*ABOUT THIS TASK*.
According to the COP26 passage, what is the primary goal for limiting global temperature rise?

*EXERCISE PASSAGE*.
++++
COP26
By: Elsa Plank
The 26th Climate Change Conference of the Parties (COP26), hosted by the UN, ended on November 13. Held in Glasgow from October 31 to November 13, 2021, it was the first COP summit in almost two years due to COVID-19.
This crucial summit consisted of representatives from almost every country worldwide who met and discussed the imminent effects of climate change on the planet. A primary goal is to limit global temperature rise to 1.5 degrees Celsius (the world already has 1.1 degrees Celsius), and to do so; climate mitigation must be accelerated immediately. However, countries have not taken the necessary steps to halt climate change as the due date to mitigate fastly approaching. Now is the time to go “into emergency mode,” including taking many significant steps such as giving billions to climate finance commitment, stopping carbon emissions, and mass production of clean energy alternatives to coal. Sadly, during the COP26 misleading climate promises were made by many heads of states and titan industries. By the end of the summit, diplomats agreed to create fortified plans for their return next year, including reducing their harmful emissions and committing to switching to eco-friendly green energy alternatives to coal, however in the past, these statements never held up, and the G-20 made weak claims about their actions to save the planet that bears the full brunt of the climate crisis on developing countries. Moreover, a few of these high-polluting and wealthy nations, such as Russia, have said they will continue not to take action until later this century.
These setbacks make Earth’s and humanity’s future bleak as those responsible for this climate crisis continue to stall their responses, and deadlines for no returning pass.
++++
*RECORDED DATA*.
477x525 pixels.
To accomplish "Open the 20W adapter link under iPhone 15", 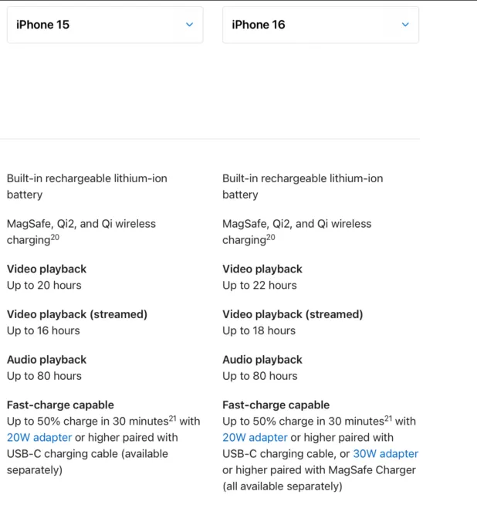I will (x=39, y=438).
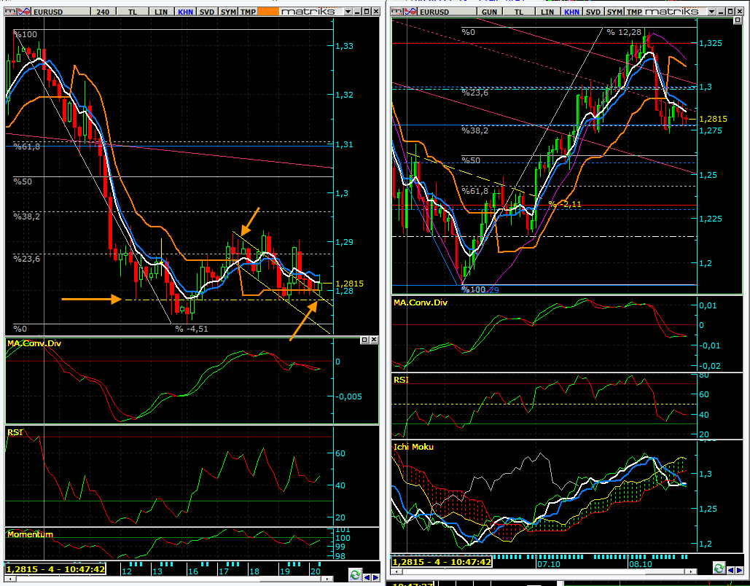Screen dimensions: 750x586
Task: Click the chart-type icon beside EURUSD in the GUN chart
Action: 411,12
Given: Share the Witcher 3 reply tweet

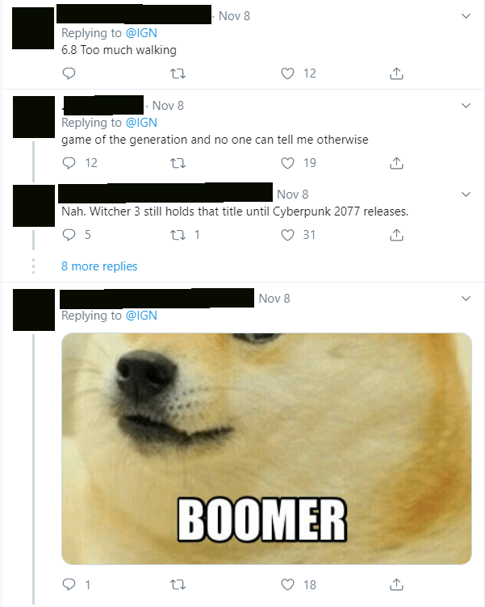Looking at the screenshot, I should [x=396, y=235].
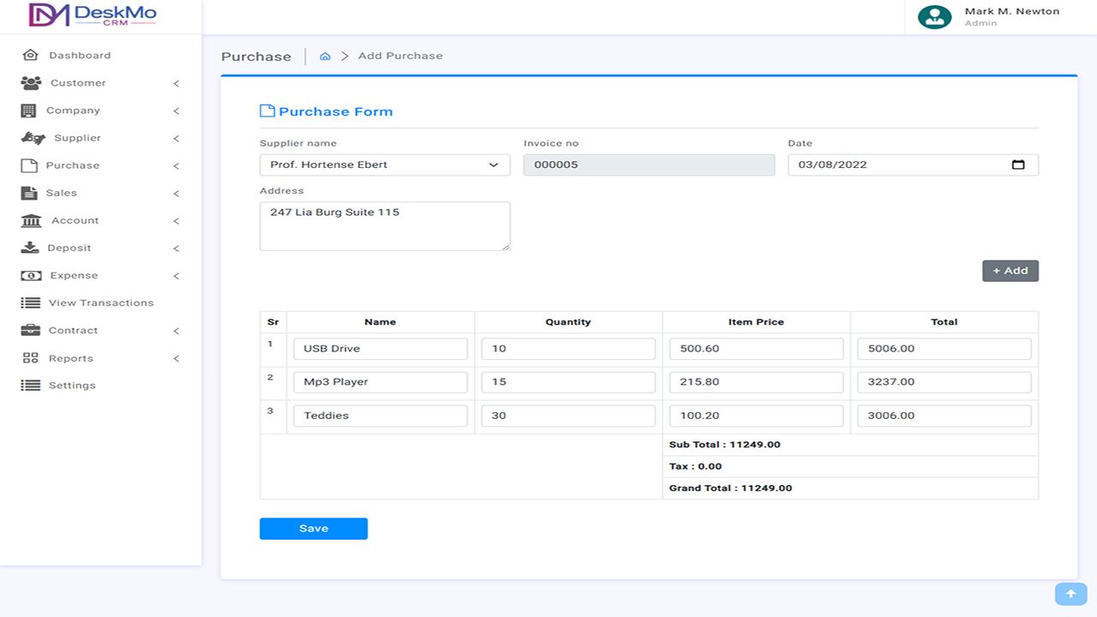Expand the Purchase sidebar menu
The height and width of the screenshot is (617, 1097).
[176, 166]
++++
*PROBLEM SOLUTION*.
Limiting global temperature rise to 1.5 degrees Celsius.